ZAAFLARINIZIN ÜZERİNE GİDİN
Tavsiyemiz, birbirine benzer içerik ve nitelikte dar bir alanda çok soru çözmek yerine birbirinden farklı içerik ve nitelikte, geniş bir alanda soru cevaplandırmak. Her aday bir dersteki zaaf noktalarını az çok bilir ve bu zaafların üzerine gidecek çalışmalar yapar, önceliği buna verirse daha doğru bir strateji uygulamış olur. Sınav yaklaştığında çalışmanın süresini artırmak, çözülen soru sayısını yükseltmek doğru bir yaklaşım. Ancak bunu yaparken bedenin fizyolojik gereksinimleri de dikkate alınmalı. Günlük uyku, beslenme ve dinlenme süreleri göz önünde bulundurularak yapılacak bir çalışma oldukça verimli geçecektir. Bazen bir derste yaşanan zihin yorgunluğu, bir başka dersi çalışarak atlatılabilir.
Günün 24 saatini masa başında ders çalışıyormuşçasına geçirmek verimli bir hazırlık yöntemi değil. Arada bir masa başından kalkıp ders dışı etkinliklere de zaman ayırmak öğrenme becerisini artıran unsurların başında gelir. Özellikle test çözerek yapılan çalışmaların şu dönemde çok yararlı olacağı kanaatindeyim. Yorulduğunuzu hissedinceye kadar çalışmayı sürdürebilirsiniz. Ne zaman okuduğunuz zihninizde canlanmamaya başlarsa, bu masa başından kalkıp biraz mola vermeniz gerektiğinin işaretidir. Eğer bu da sıklıkla oluyorsa o zaman o konuya ilişkin algı, yargı ve bilgi eksiğinizin fazla olduğundan söz edebiliriz.
UYKU EKSİKLİĞİ HATA YAPTIRIR
Uyku ve beslenme, canlı bedeninin en hayati fizyolojik gereksinimleri. Sağlıklı bir zihinsel aktivite ancak sağlıklı bir uyku, dinlenme ve beslenme düzeniyle sağlanabilir.

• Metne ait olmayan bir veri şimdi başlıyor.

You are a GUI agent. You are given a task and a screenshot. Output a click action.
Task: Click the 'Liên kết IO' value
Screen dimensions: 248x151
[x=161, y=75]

Uyku dengesi bozuk bir adayın beyin fonksiyonları da doğru ve sistematik olarak çalışmaz. Akson ve dandritler arasındaki elektriksel iletişim sekteye uğrar ve bu da öğrenme, mantık ve muhakeme gücünü kullanma, analiz ve sentez yapabilme, yorumlayabilme becerisine olumsuz yansır. Bütün bilgiler birbiri ile karışır. Özellikle konsantrasyon sorunu en fazla uyku halinde yaşanır. Sınava hazırlık döneminde uyku süresi günde altı saatten daha az olmamalı. İdeali 7-8 saat. Uykusuzluğa nispeten alışmış adaylar zihni fonksiyonlarım tam manasıyla işliyor, diye düşünse bile bu doğru değildir. Mutlaka bir yerlerde bir zihinsel performans kaybı yaşanıyordur. Düzensiz uyku, dikkat dağınıklığının, basit hataların en çok yapıldığı durumdur. Bir de küçük ayrıntılar en fazla uyku yetersizliklerinden gözden kaçar.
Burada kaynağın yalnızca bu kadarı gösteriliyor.